--- Begin INFORMATION GIVEN ---
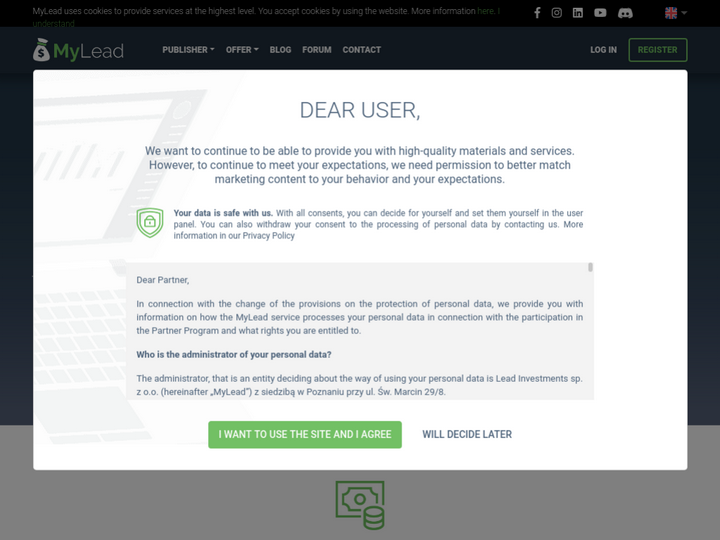Click I WANT TO USE THE SITE AND I AGREE
This screenshot has width=720, height=540.
click(305, 434)
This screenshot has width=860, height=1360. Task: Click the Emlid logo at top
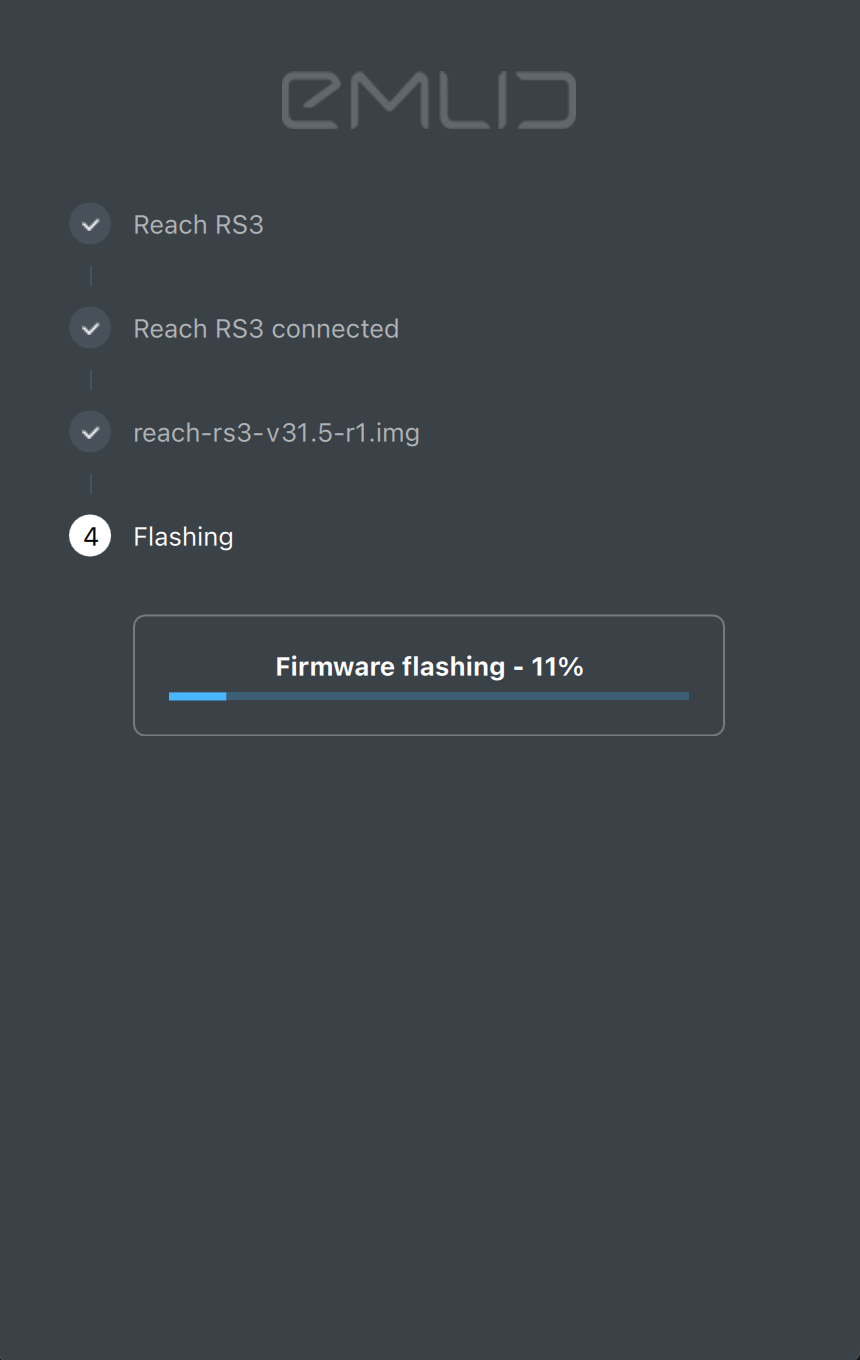tap(429, 100)
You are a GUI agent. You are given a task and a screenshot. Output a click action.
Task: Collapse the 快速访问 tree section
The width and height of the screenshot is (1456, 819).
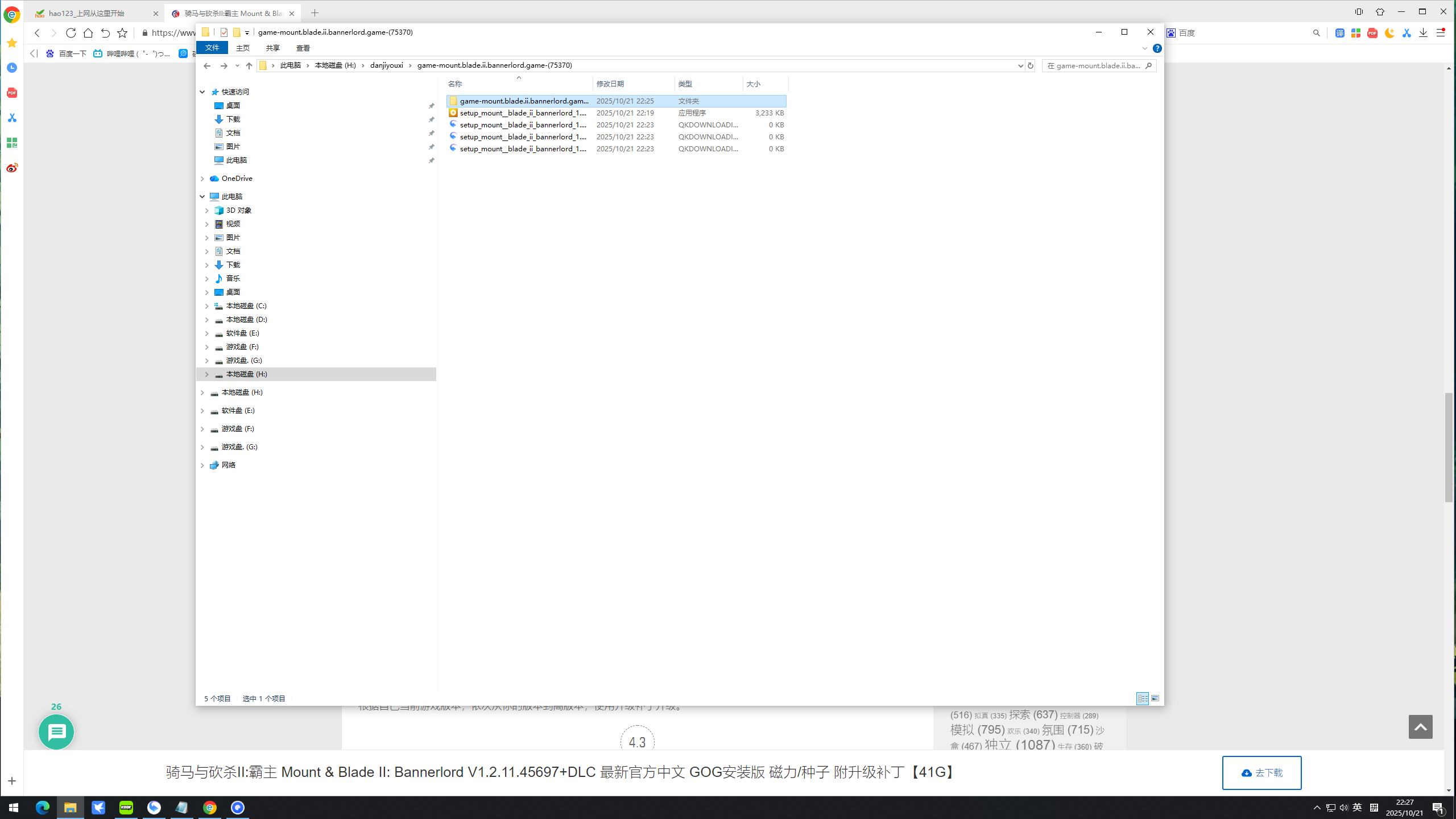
--- End INFORMATION GIVEN ---
WORK INSTRUCTIONS:
Retype the material above word for word, leaving out the pictures.

WRITTEN SOLUTION:
Click I WANT TO USE THE SITE AND I AGREE
This screenshot has width=720, height=540.
click(305, 434)
This screenshot has width=860, height=1360. Task: Click the Emlid logo at top
tap(429, 100)
You are a GUI agent. You are given a task and a screenshot. Output a click action.
Task: Collapse the 快速访问 tree section
The width and height of the screenshot is (1456, 819).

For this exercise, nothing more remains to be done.